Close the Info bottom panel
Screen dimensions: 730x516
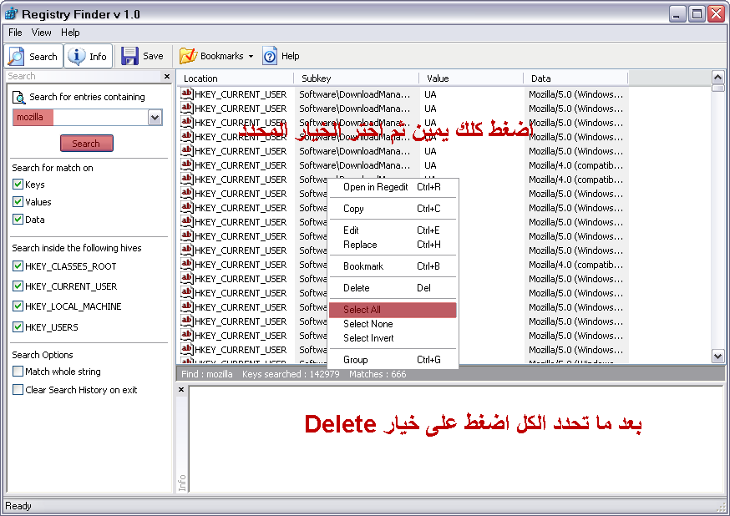[x=181, y=389]
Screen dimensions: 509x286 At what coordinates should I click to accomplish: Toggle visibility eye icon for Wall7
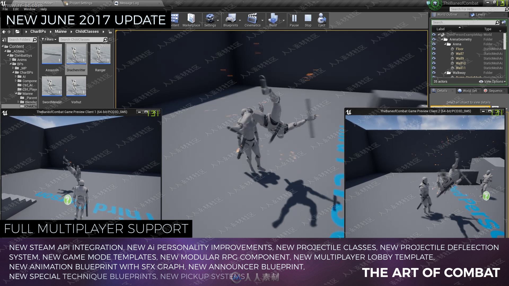tap(434, 53)
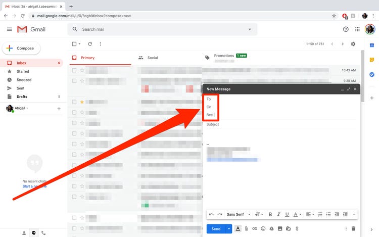The height and width of the screenshot is (237, 379).
Task: Click the attach files paperclip icon
Action: point(246,228)
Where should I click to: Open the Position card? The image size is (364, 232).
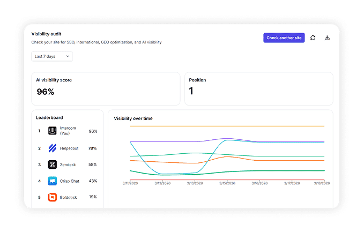pos(259,88)
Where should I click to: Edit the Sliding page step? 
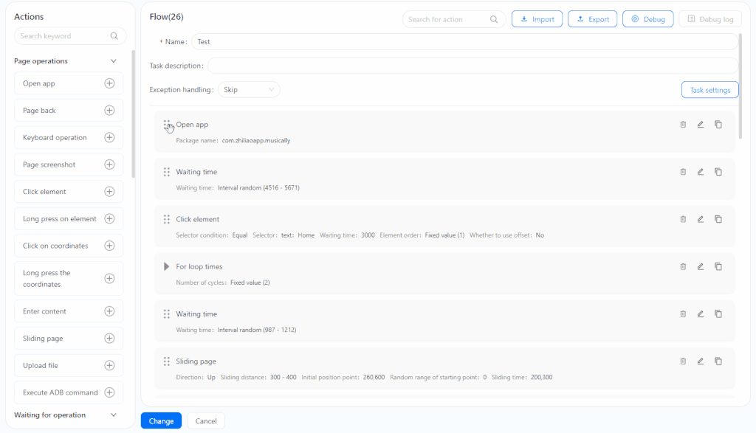tap(700, 361)
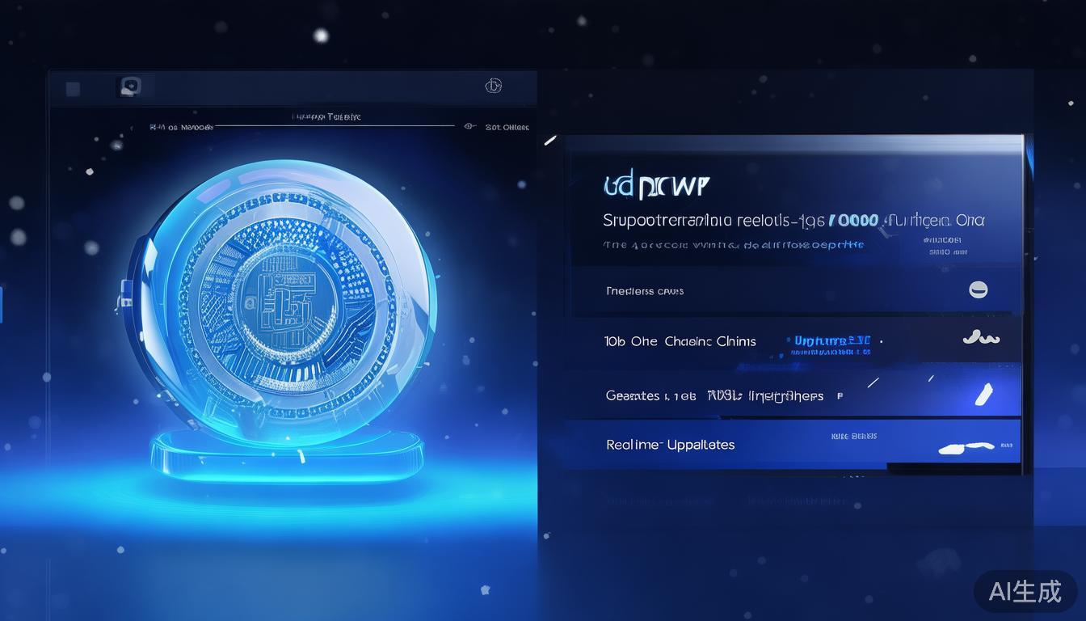This screenshot has height=621, width=1086.
Task: Click the 'Sot Ohlers' label
Action: [507, 127]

- **AIM**: Print the whole listing above verbatim, but leave out the pictures.

- **TASK OUTPUT**:
Close the Info bottom panel
Screen dimensions: 730x516
[x=181, y=389]
Screen dimensions: 509x286 At what coordinates should I click to accomplish: Toggle visibility eye icon for Wall7
tap(434, 53)
The height and width of the screenshot is (237, 379).
Task: Click the attach files paperclip icon
Action: point(246,228)
Where should I click to: Open the Position card? The image size is (364, 232).
pos(259,88)
Where should I click to: Edit the Sliding page step? 
tap(700, 361)
This screenshot has height=621, width=1086.
Task: Click the 'Sot Ohlers' label
Action: [507, 127]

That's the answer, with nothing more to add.